Our kids may wince at mom and dad's attempts to scrimp and save
every once in a while but that's about all the protesting they are wont to do.
Why? Because most Aussie kids start looking for part-time jobs when they turn
14; after which they barely ever ask their parents for any money. My son's
Aussie friend got a ribbing from their peers for wearing his school shoes with
his suit, instead of proper leather shoes, to the prom. He said he didn't want
to spend his hard earned money on a $100 pair of shoes that he may not even
wear again. Neither did he want to ask his mom to pay for them. (I should adopt
that kid.)
They may think a lot of Filipinos speak funny but heller, their
Aussie friends say "Nawr, thank you" and ask for Peetah when they're
looking for Peter. And then there are the Kiwis (New Zealanders) who say they
will ride an earplane to go to Milburn, Australia and ask for sex when they
want one less than seeveen.
And were they ever afraid Dad might bring out the Karaoke at their
party? Not anymore. My son has seen the look in his friend's eyes when the
latter's Croatian born mom brought out her surprise for his 18th birthday. A
stripper! Yippee! Just what he needs to impress the girls he invited; their
classmates at a local Catholic school.
We may have Filipino Time but their Indian friends have also told
them about Indian Standard Time.
The more we learn about other people, the more we
realise we are all not so different from each other after all.
The specifics may be different from one culture to another but
overprotective, overreaching, overzealous parents can be found everywhere. And
so are embarrassing, annoying and obnoxious relatives with some irritating,
cringe worthy habits and ways.
If only that were all a teenager in the Philippines also need worry
about!
One would hope that there will come a time, in the not
so distant future, when the Filipino Problems of teenagers in the Philippines
can be no more different from those of their counterparts in countries like
Canada, America, and Australia.
Yes, every young person deserves at least one overzealous,
overprotective adult in their life; someone that's got their back no matter
what.
And yes too, young people should be nagged to do their homework.
They should be kept in school to learn how to read, write, add and subtract.
They should not be foraging for food in garbage dumps or begging for money on
street corners instead.
They should be sent to their room or grounded for doing “silly little things” like not cleaning up after themselves or breaking their curfew.
They really shouldn’t be getting into trouble for breaking the law, instead.

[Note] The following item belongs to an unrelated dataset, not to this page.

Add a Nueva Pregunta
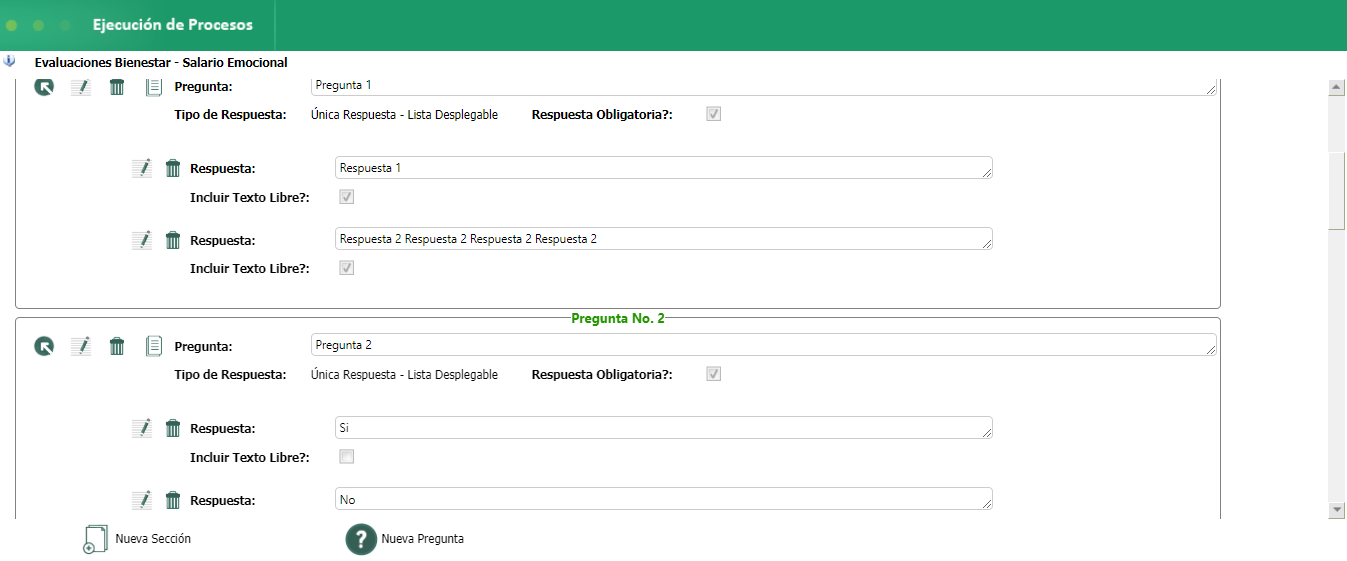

Stealing cell phones and wallets and breaking into other people’s homes.
The adults around them should serve as their mentors
and role models, teach them right from wrong and enable them to make the right
choices in life.
The grown-ups should be teaching them good manners and proper
decorum. Not dragging them along to ransack a government facility and cart away
relief goods meant for victims of a natural calamity. Or inciting them to
attack and vandalise police cars, or the offices of oil companies and foreign
embassies. Dios mio!
The grown-ups should be encouraging them to study and work hard to
achieve their goals in life. Not ask them to vote into office their sons and
daughters who have no accomplishments of their own to speak of. "Anaaaak, why don't you run for Senator? You are
qualified naman because you are my daughter."

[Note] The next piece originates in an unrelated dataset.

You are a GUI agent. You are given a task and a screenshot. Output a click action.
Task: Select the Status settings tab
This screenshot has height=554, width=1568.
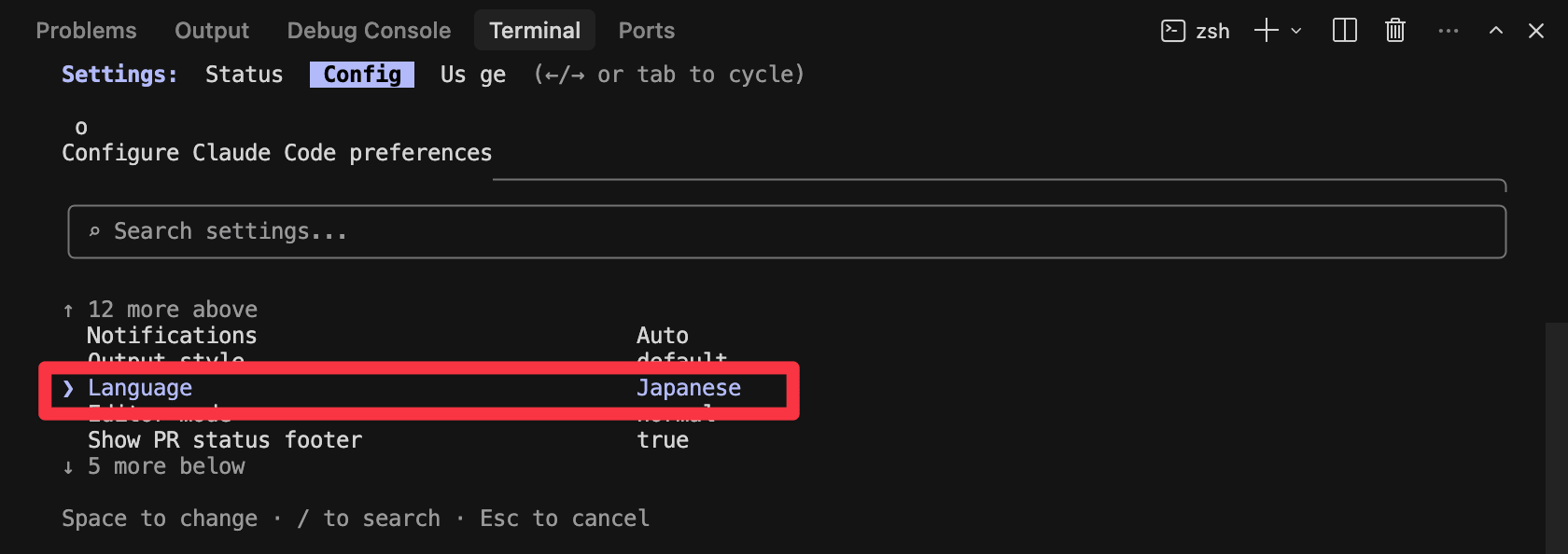click(x=244, y=75)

The grown-ups should be showing them how to settle their differences
with others sensibly and intelligently. Not how to condemn and demonize the
opposing side by labelling them immoral, murderers and sinners.
A.K.A."Team Patay".
Unfortunately for the young people of
the Philippines at the moment, their Filipino Problems include an oversupply of
problem Filipinos. Grown men and women with the mental faculties of a
prawn. People of influence and power whose credibility and integrity are just
about as evident as a mongo bean on the ground, on a dark night.
The Department of Education has set for itself a pretty important
and lofty goal (and rightly so) in its Mission Statement: To provide quality basic education that is equitably
accessible to all and lay the foundation for life-long learning and service for
the common good.
Well, good luck with laying "the foundation for life-long
learning and service for the common good". For as long as we are not able
to dissociate ourselves from the notion that our children's education begins
and ends in the classroom, that will most likely be one tottery and unsteady
foundation.
Because children learn what they live.
DepEd should develop and articulate a policy of partnership between
the schools and parents in supporting the learning that takes place in the
classroom; provide a structure and appropriate support programs. It should
collaborate with the Department of Social Welfare and Development (DSWD),
non-profit organisations, and mass media in structuring and implementing parent
education and information programs to ensure that the values children are
taught in the schools are supported and reinforced at home and by what is fed
them by mass media.
And those of us who know better, we really ought to be doing better.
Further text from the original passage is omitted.